Apparently Frank Skinner has gone overboard in demanding copy approval for his serialised autobiography. and Piers Morgan, editor of The Mirror has Had Enough. There is a ban on all copy approval from now on and a PR offensive has been launched with articles in other newspapers about the new manoeuvre.

To help publicise this move The Mirror also published the full text of a Richard and Judy interview complete with their changes. Over 75 per cent of the total copy had been amended. Hideously embarrassing for the celebs, I predict massive collateral damage for their PR. They then "outed" the attempts of Mick Jagger's publicist's involvement in a pro-Mick story amid the welter of derisory coverage for his new solo album. I'm on the Mirror's side in one respect. Richard and Judy gave an interview, not an advertisement to The Mirror, and therefore they had a limited right to interfere beyond a certain fact-checking point. The role of PR is to provide information, to "tell the truth persuasively", and to allow journalism the right to interpret, for good or bad. But Exclusive! PR person tries to place a good story! That's just a cheap shot at a defenceless civilian and hardly fair play.

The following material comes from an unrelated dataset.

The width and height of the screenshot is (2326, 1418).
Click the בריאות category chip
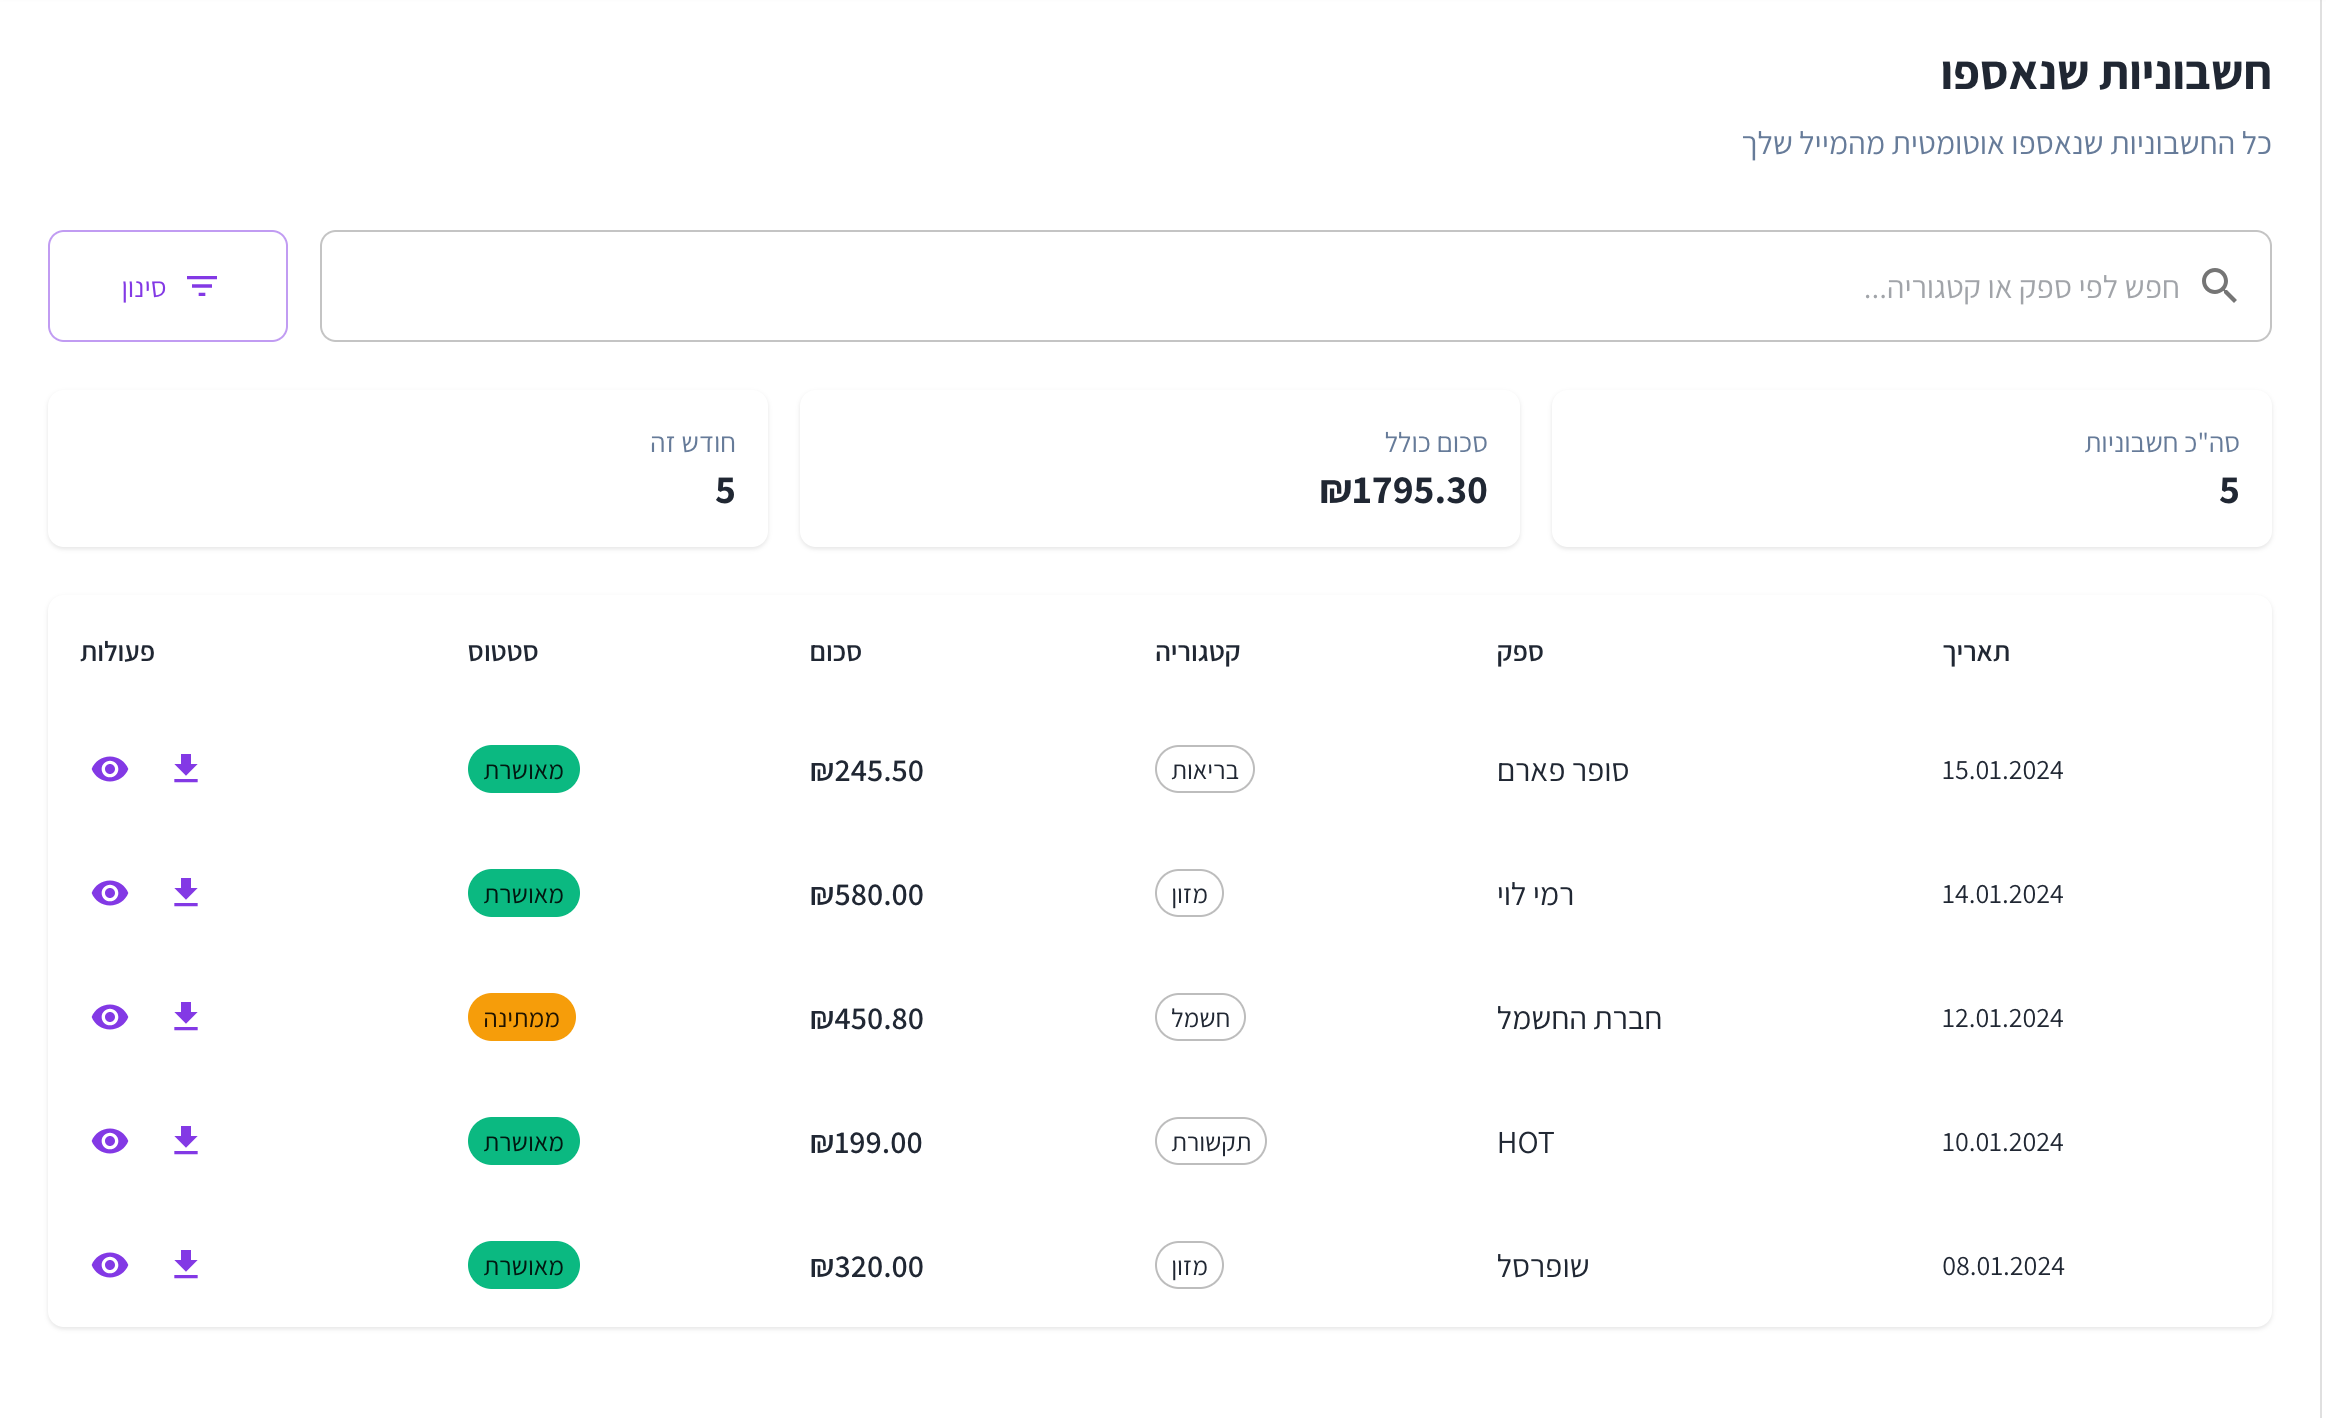coord(1204,769)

This campaign shows more than just overweening celebrity PR Goliaths being slain by their tabloid journalist Davids. It shows just how continuous and deep runs the distrust, competition and hatred between journalism and PR.

Showing copy before publication was originally intended to avoid simple inaccuracy rather than control copy. While American media employ fact-checkers (mindful of possible legal consequences of bad reporting), only Who's Who over here pays such close attention to factual detail.

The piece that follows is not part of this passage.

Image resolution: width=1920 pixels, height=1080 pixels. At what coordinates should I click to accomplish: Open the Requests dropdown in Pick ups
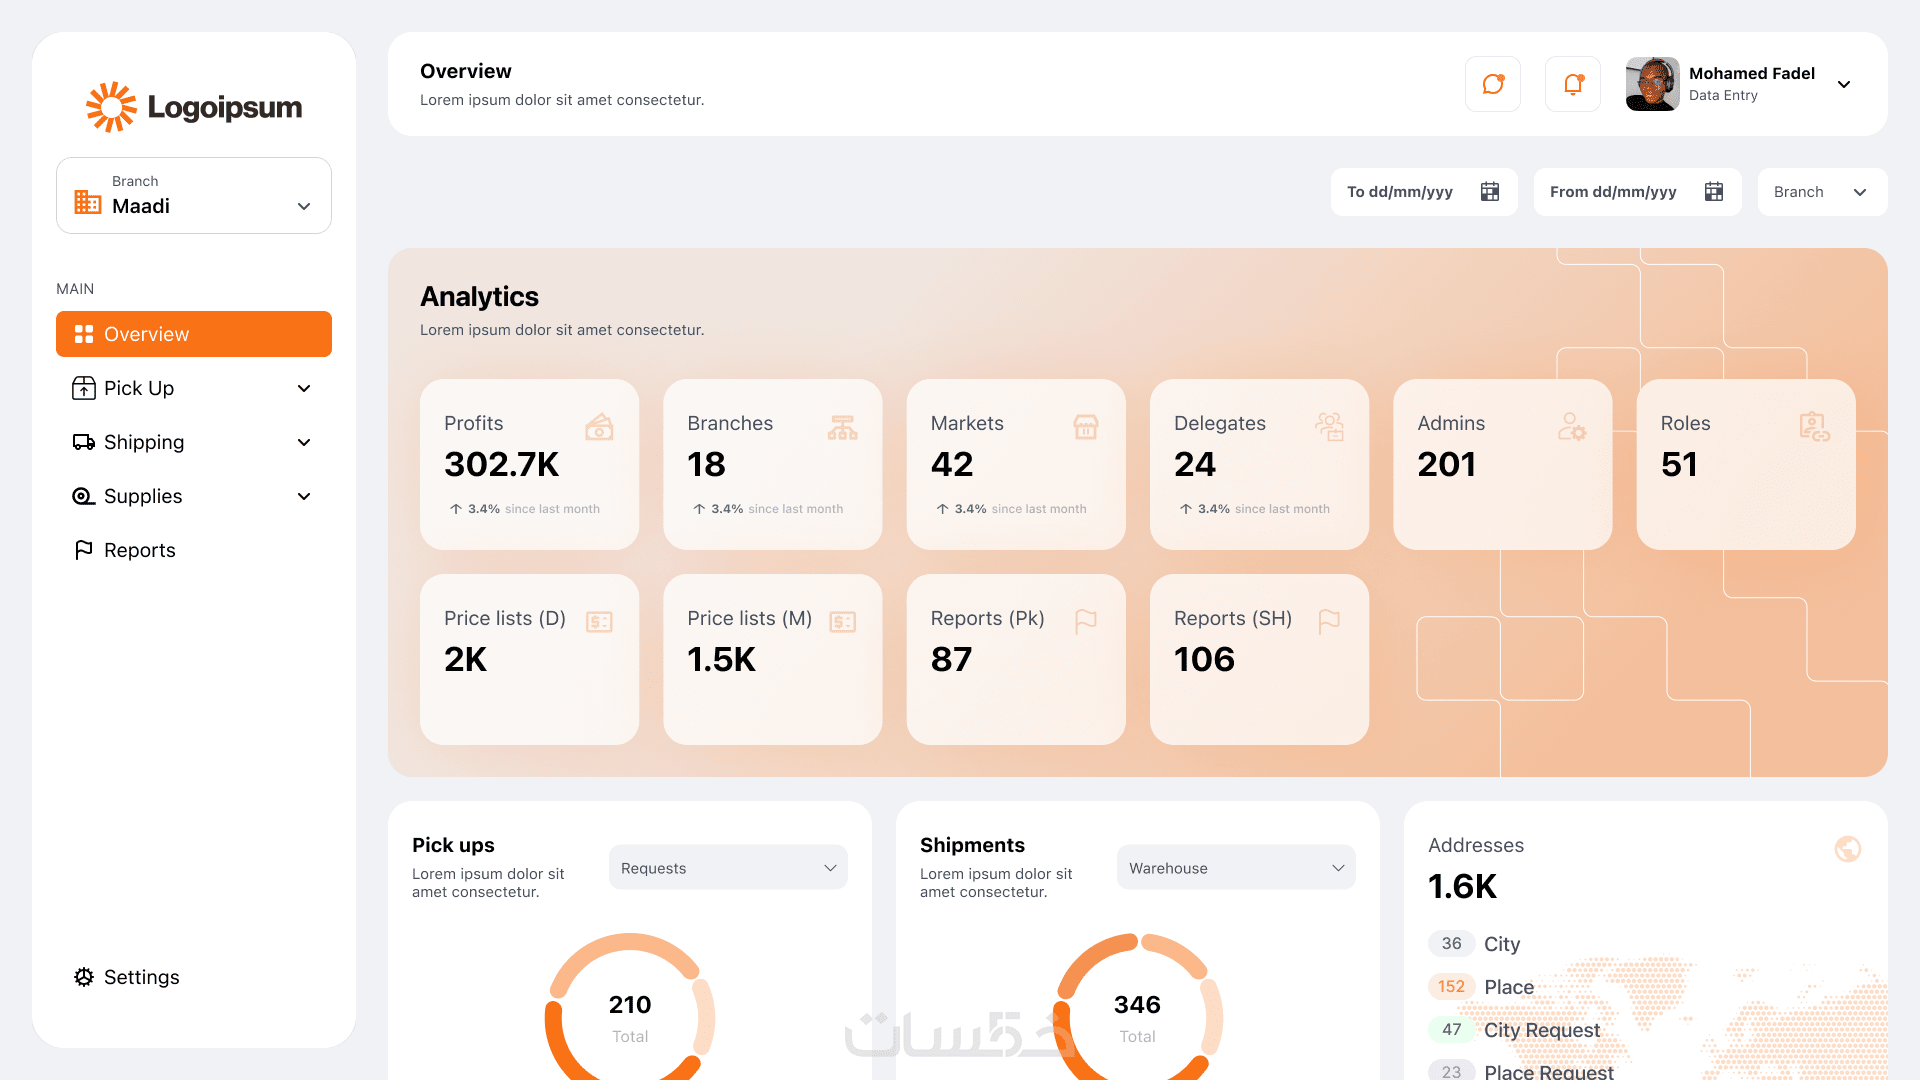click(727, 868)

Copy approval has now become a leverage tool. It bestows an element of control in an otherwise uncontrollable environment – the British media. Until and unless the Press Complaints Commission can demonstrably deter the press from their "fair game" pursuit of celebrities, the stand-off will continue. The Mirror can say no, but so can the A-list.

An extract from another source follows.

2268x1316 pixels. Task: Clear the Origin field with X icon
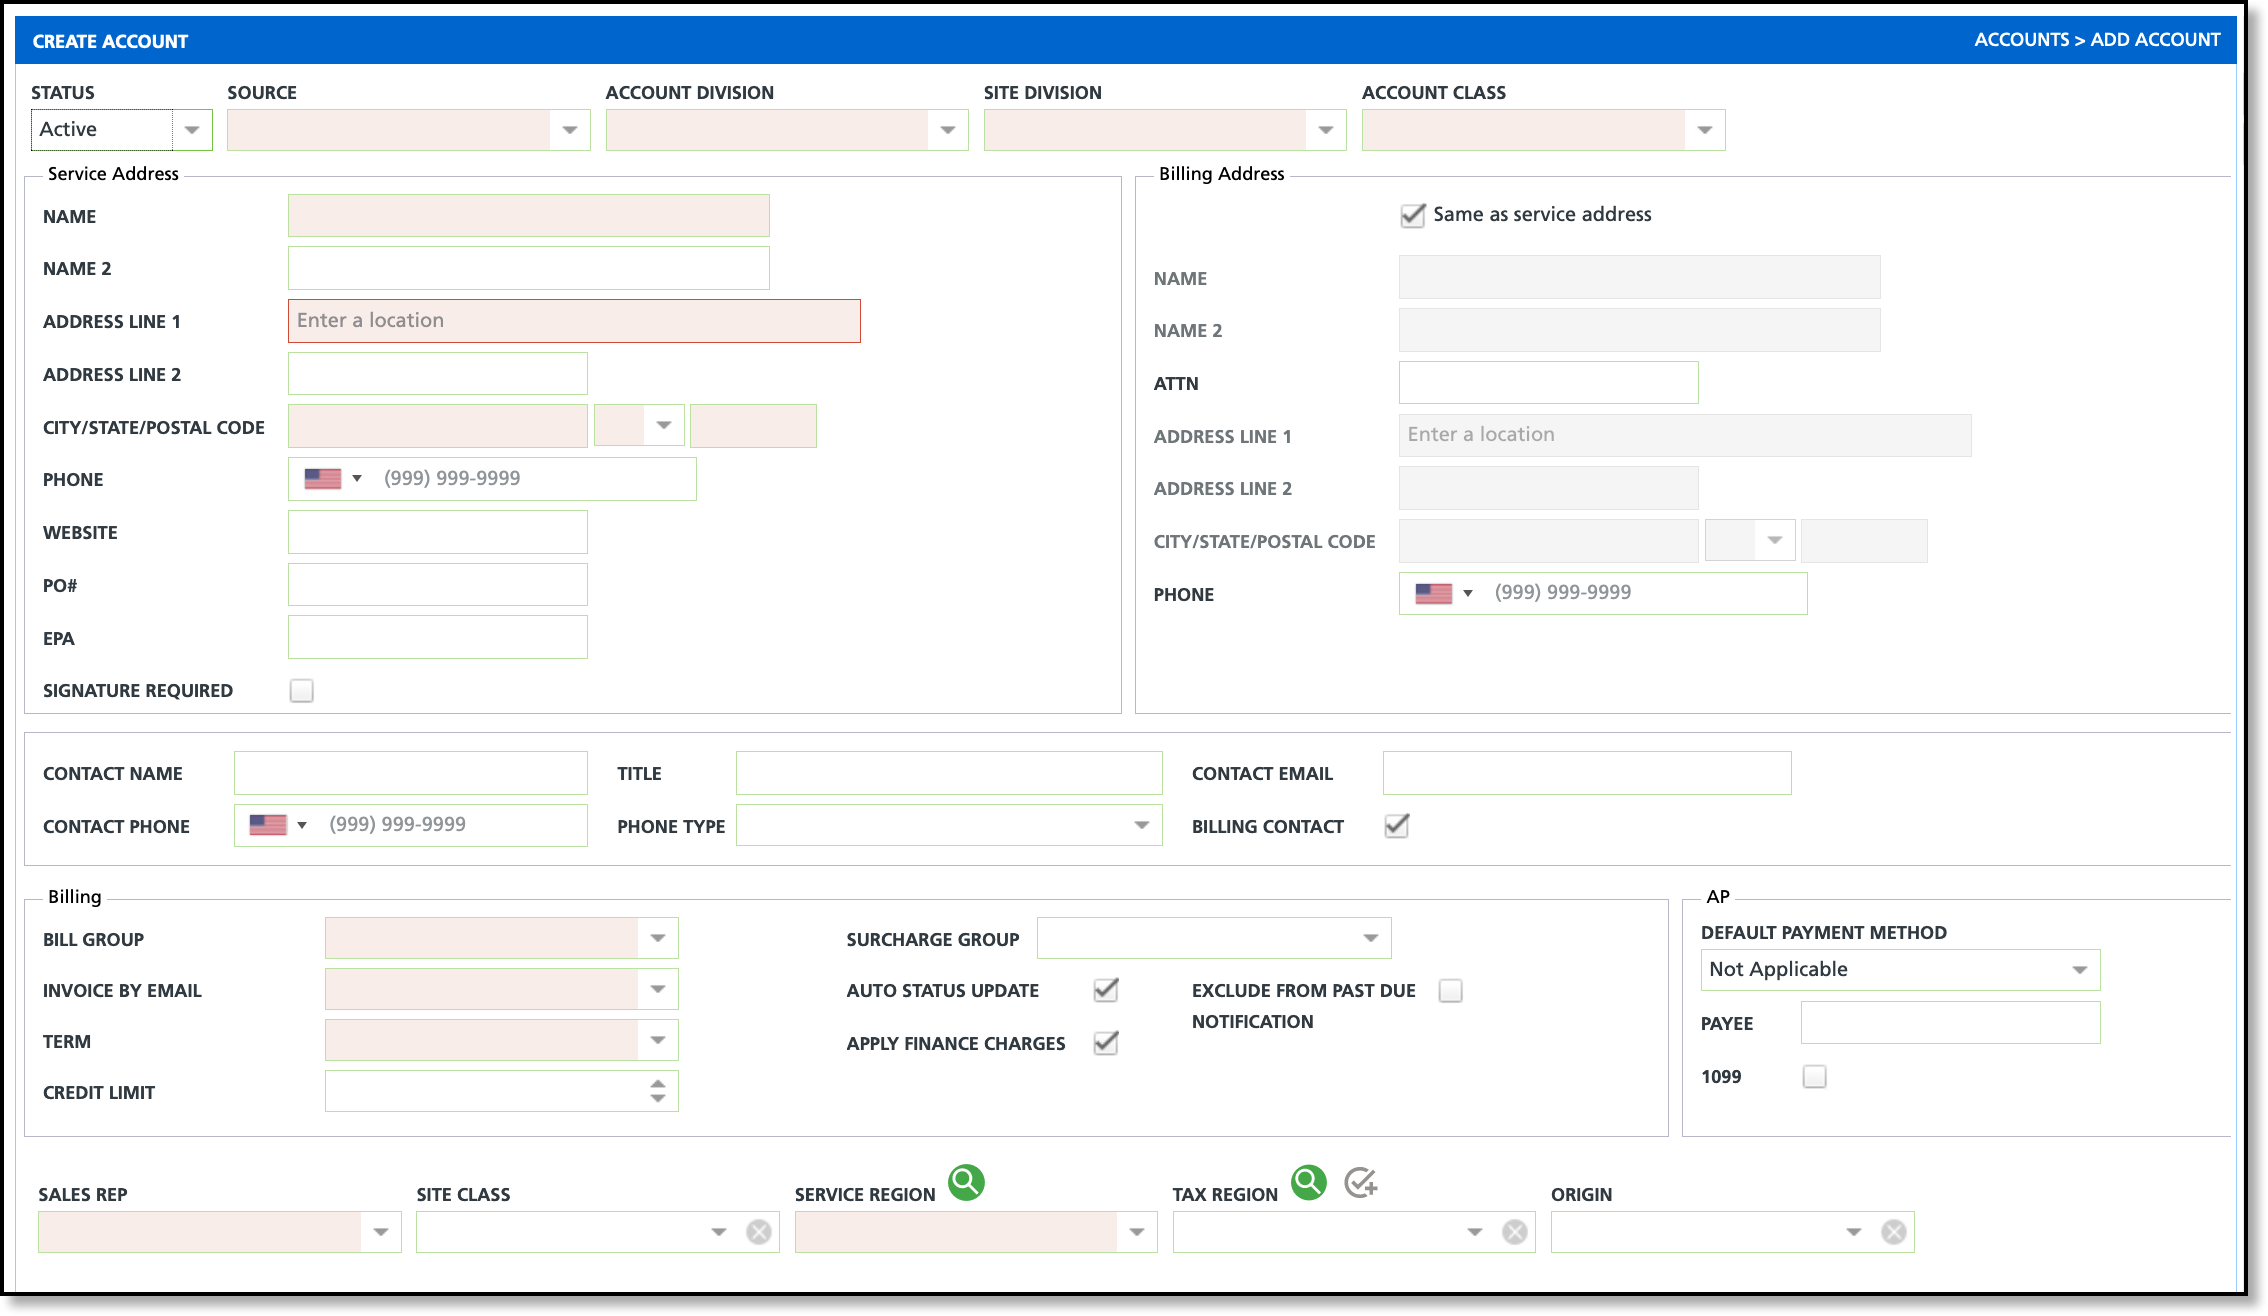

The history of PR is largely as unknown as the history of Kandahar was a month ago. But its origins came directly out of journalism, out of the "muck-raking" traditions of the late 19th century. If public relations is to be expected to behave properly, not to spin, or be dishonest or vague about details, then journalism must also play fair. If Richard and Judy so distrust the press, is this from paranoia or from hard-learnt experience? PR has nothing to hide. We send out press releases and give briefings openly (they are called press conferences and launches). With the exception of the mutually beneficial "off the record" quote, PR is transparent. But journalists' egos often make them demur when admitting the involvement of public relations, hence years of running doctored interviews rather than admit intervention.

I think that The Mirror's new moral high ground could go further. The paper could wage war on inaccuracy, wherever it takes place, within its own ranks or within those of PR. It could create a register for all journalism, print and electronic broadcast and to record the PR content of its stories all of the time. I'm all for a battle, but let it be one for truth and not just for ratings.